--- Start of EXCERPT PROVIDED ---
After putsing around the boat for a while we went ashore and called a taxi. Elson, the taxi driver, dropped Rolf and Kevin off at Port Elizabeth and JoAnne and I continued on to the local turtle sanctuary. It was started by a retired fisherman who didn't know what to do with his time and by accident came across some recently hatched turtles he decided to take care of. JoAnne and I talked to him and he was inspiring! He loves animals and feels that, after fishing and killing hundreds of those turtles during his life, he can now give back to nature. This he is doing literally, having hatched, cared for and freed well over 800 turtles so far.
At the sanctuary, we had a fun and funny encounter with an albino turtle, which really seemed to enjoy being scratched on his back shell - it made him wriggle ecstatically :-), really! It was also funny to see one of the six month old puppies respectfully and skeptically approach a land turtle about 1/3 of his size. On the way to and from the sanctuary, Elson commented on the scenery, pointing out all the houses owned by the British and Canadians, apparently a must-know.
--- End of EXCERPT PROVIDED ---
- GIVEN TASK: Can you copy the passage from the turtle sanctuary account, starting with "After putsing around" and going on through "turtles so far.", word for word?
--- Start of LISTED ENTRIES ---
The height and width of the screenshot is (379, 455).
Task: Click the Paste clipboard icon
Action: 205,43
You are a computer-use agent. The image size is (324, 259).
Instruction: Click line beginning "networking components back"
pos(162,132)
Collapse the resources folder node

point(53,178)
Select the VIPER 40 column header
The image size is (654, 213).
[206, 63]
--- End of LISTED ENTRIES ---
--- Start of LISTED ENTRIES ---
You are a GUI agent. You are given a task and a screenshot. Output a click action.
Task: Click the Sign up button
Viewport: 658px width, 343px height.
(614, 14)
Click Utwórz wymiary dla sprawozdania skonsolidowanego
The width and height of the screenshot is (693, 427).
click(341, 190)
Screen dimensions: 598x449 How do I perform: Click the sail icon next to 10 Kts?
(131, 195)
--- End of LISTED ENTRIES ---
- THE SOLUTION:
After putsing around the boat for a while we went ashore and called a taxi. Elson, the taxi driver, dropped Rolf and Kevin off at Port Elizabeth and JoAnne and I continued on to the local turtle sanctuary. It was started by a retired fisherman who didn't know what to do with his time and by accident came across some recently hatched turtles he decided to take care of. JoAnne and I talked to him and he was inspiring! He loves animals and feels that, after fishing and killing hundreds of those turtles during his life, he can now give back to nature. This he is doing literally, having hatched, cared for and freed well over 800 turtles so far.